Apris Artoto mengatakan, surat delegasi tersebut dikeluarkan sebagai dasar hukum untuk menjamin kelengkapan dokumen dalam pengurusan visa. “Dokumen ini dibuat untuk memudahkan proses pemberangkatan dan pemantauan anggota keluarga yang ikut serta dalam kunjungan kerja,” terangnya saat diwawancara di Jakarta, Selasa, 7 Juli 2026. Ia menegaskan bahwa surat tersebut bukanlah keputusan untuk mengizinkan biaya tambahan, melainkan langkah administratif yang wajib dilakukan.

“Selama kunjungan ke luar negeri, biaya pembiayaan untuk keluarga menggunakan dana pribadi, bukan dari APBN,” tambah Apris.

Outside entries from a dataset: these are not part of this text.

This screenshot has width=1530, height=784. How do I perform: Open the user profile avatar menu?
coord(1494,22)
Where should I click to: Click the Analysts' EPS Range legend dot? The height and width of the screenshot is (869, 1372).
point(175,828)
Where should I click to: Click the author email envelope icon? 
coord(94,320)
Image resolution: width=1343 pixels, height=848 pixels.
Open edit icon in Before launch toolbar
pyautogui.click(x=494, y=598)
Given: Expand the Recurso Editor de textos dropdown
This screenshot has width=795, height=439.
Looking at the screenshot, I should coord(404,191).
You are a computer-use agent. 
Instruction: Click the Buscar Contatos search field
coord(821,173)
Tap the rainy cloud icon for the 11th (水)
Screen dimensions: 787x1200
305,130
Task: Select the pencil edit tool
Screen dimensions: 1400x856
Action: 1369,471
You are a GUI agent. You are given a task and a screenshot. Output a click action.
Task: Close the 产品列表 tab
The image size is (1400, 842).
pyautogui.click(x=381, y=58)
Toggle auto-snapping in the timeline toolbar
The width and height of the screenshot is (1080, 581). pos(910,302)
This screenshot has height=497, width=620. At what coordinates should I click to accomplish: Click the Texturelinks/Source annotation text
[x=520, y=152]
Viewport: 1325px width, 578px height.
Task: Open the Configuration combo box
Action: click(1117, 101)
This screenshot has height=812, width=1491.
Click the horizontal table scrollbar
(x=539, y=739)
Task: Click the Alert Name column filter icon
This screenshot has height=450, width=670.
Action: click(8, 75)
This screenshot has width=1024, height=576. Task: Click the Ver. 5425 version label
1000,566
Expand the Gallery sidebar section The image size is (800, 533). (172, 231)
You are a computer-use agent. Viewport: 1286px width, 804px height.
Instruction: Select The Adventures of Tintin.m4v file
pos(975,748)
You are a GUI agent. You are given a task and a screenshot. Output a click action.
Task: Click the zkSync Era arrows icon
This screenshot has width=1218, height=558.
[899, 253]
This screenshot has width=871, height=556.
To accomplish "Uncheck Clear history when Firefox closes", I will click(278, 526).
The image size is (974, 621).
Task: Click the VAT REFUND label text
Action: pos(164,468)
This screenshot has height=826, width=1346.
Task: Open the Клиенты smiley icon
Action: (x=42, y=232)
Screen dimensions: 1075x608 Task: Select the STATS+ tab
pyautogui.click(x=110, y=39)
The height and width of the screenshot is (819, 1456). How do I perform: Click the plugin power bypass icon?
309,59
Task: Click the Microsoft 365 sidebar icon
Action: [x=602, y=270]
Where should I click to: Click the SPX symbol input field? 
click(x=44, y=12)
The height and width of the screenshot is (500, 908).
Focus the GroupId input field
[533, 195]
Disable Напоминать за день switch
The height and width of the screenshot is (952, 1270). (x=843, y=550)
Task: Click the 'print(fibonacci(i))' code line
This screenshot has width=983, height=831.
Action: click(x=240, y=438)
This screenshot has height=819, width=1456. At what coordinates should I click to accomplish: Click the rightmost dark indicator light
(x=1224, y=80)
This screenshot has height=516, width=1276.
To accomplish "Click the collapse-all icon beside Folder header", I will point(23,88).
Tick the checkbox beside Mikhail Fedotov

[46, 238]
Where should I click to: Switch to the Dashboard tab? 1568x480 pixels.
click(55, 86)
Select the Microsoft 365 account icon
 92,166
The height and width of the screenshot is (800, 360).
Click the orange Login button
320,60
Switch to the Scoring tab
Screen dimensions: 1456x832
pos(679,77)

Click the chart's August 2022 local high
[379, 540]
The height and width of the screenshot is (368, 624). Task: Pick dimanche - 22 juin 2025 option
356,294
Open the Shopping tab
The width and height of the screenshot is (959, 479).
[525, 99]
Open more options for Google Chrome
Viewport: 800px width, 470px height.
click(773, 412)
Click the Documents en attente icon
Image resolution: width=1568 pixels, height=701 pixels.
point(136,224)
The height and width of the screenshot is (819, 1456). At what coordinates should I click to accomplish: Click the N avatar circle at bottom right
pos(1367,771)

Ia menambahkan bahwa pihaknya telah berkoordinasi dengan Kementerian Luar Negeri sebelum menandatangani surat tersebut, sehingga memastikan tidak ada pelanggaran aturan.

Kementerian PU juga menjelaskan bahwa keputusan menambahkan anggota keluarga dalam rombongan diambil berdasarkan kebutuhan logistik dan pengelolaan keuangan yang lebih efisien. “Kehadiran keluarga bertujuan untuk memastikan kelancaran pengurusan dokumen, termasuk visum dan asuransi kesehatan,” jelas Apris. Ia menekankan bahwa ini adalah kebijakan yang telah diatur sejak lama dalam protokol kunjungan diplomatik.

Transparansi dan Pertanyaan Publik

What Happened During berhasil menarik perhatian banyak pihak, terutama setelah muncul berita bahwa anggota keluarga Menteri Dody dapat menggunakan dana pribadi selama perjalanan. Apris mengakui bahwa pertanyaan tentang penggunaan anggaran menjadi isu yang cukup ramai, tetapi menjamin bahwa semua keputusan telah dilakukan secara transparan dan sesuai aturan. Ia menyoroti bahwa surat delegasi tersebut telah dipublikasikan sebagai langkah untuk memberikan kejelasan kepada masyarakat tentang alur kebijakan.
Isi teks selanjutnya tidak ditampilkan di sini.